Avery and Hannah had exchanged a look, their agreement over Dani’s denial momentarily bridging the distance that existed between them. They stood in silence until Dani poured herself a generous glass of wine and took a long guzzle.
“Let’s talk about something else,” Dani had said, changing the subject. “Tell me about tool shed guy.”
Avery started with the long rides on his motorcycle that he’d taken her on throughout the spring, rides that ended in lakeside picnics or hikes to waterfalls. She’d described his vintage two-door BMW—so sleek—and the trip they’d taken to California that summer, which he’d paid for entirely. She’d complained about his schedule: Noah constantly left on deployments that were sporadic and unpredictable in their length and location. And since his work was classified, she’d had to learn to be comfortable not knowing where he was going or when he might return. She told her friends what she and Noah shared in common—a love of fitness, good wine, and music—and avoided any subjects that might raise their concern. As it turned out, Noah wasn’t thirty, like he’d originally said. He was actually thirty-six, a fact Avery only discovered when she’d asked to look at the picture on his driver’s license and noticed the year he was born. He said he’d never lied—he promised that on their first date, he’d told her he was in his thirties, but Avery remembered it differently. Not that it mattered. It was only a thirteen-year difference.
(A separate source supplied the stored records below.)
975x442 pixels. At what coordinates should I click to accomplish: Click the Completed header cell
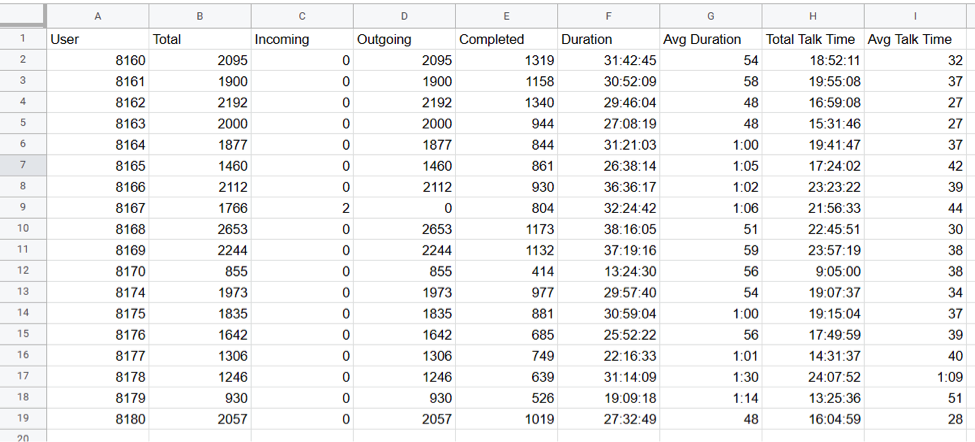coord(506,39)
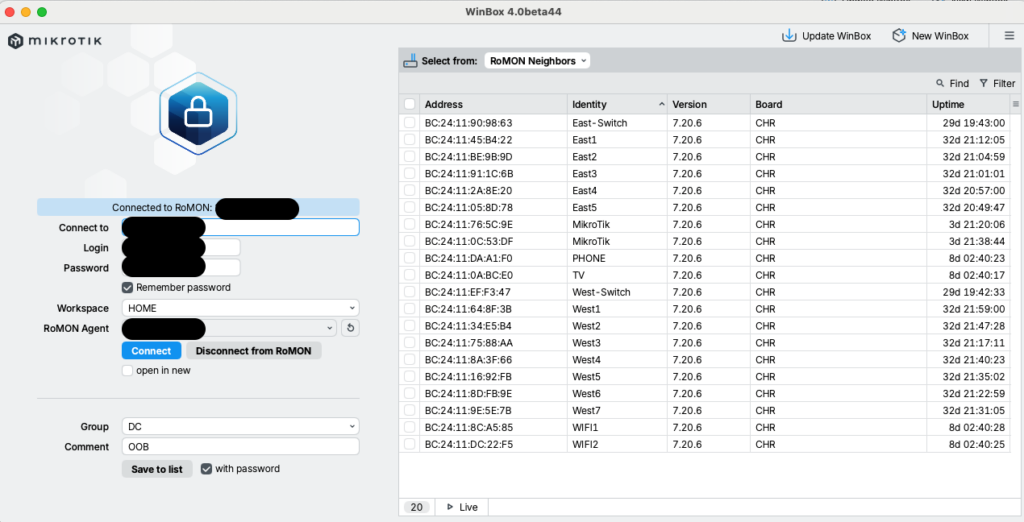Toggle the Remember password checkbox
The height and width of the screenshot is (522, 1024).
tap(128, 287)
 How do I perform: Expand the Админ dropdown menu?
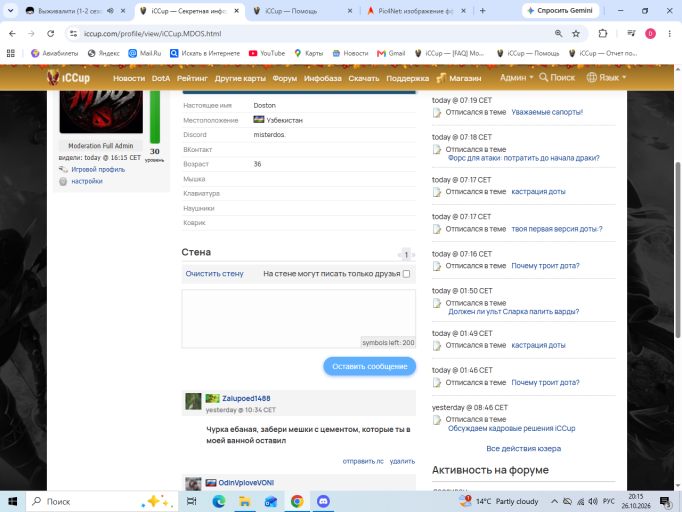(x=516, y=77)
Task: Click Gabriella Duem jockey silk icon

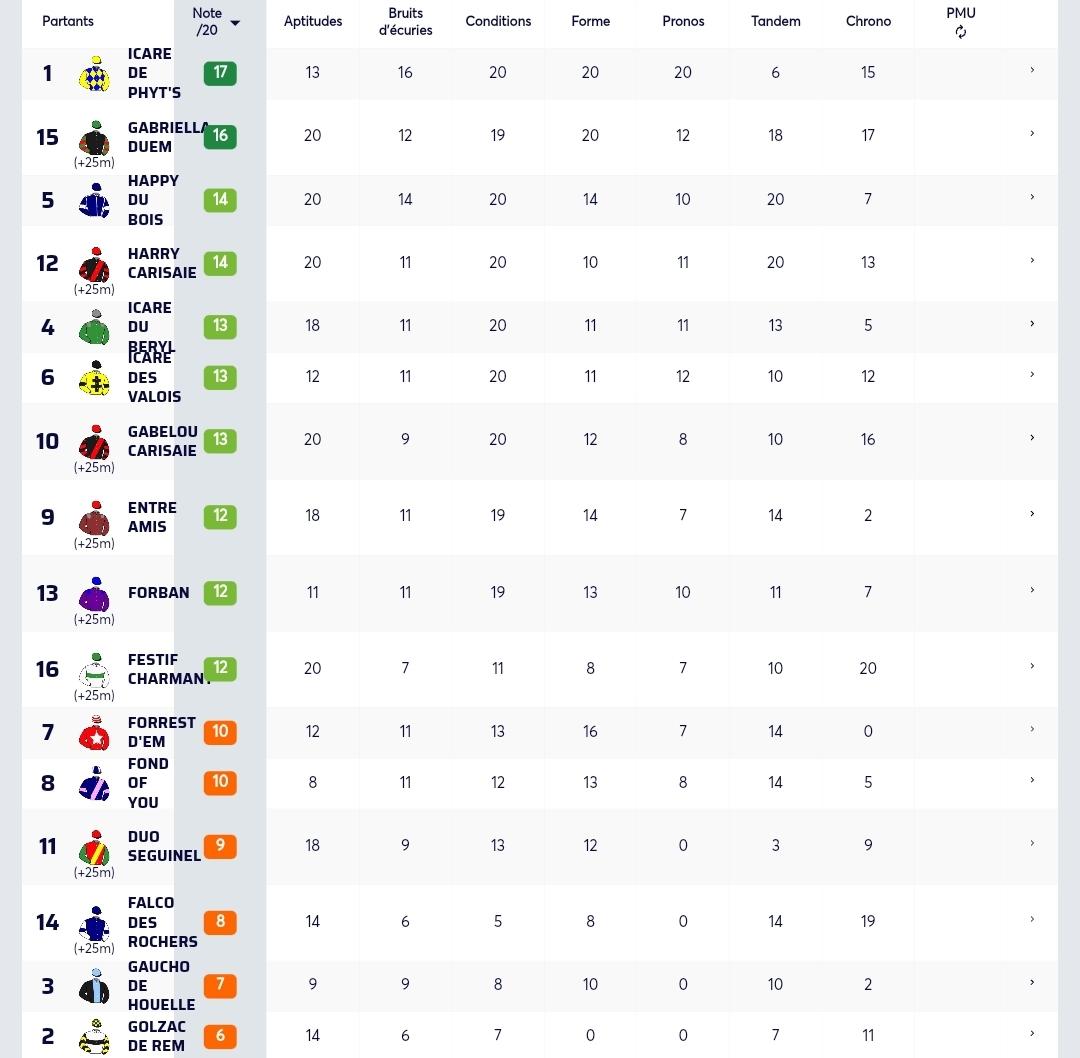Action: (95, 138)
She knew his age would matter to her friends, though. So she avoided admitting the truth about his age, because she didn’t want to spend Thanksgiving justifying their relationship. Instead, she was going to spend it feeling his warm hand against her neck.
As Dominic took his seat, the table quieted and candlelight flickered across all of their faces. In particular, Avery focused on Tim and Hannah, who were seated across from her. All night, they’d been leaning into one another. Touching. Kissing. Nothing inappropriate, of course—it was Hannah after all—but even from the outside, you could sense an urgency in their faces. Time was running out before they deployed. And while Avery still wasn’t a huge fan of Tim, she appreciated how quickly he’d welcomed Noah into their fold, offering him a beer and talking to him about the Army all afternoon.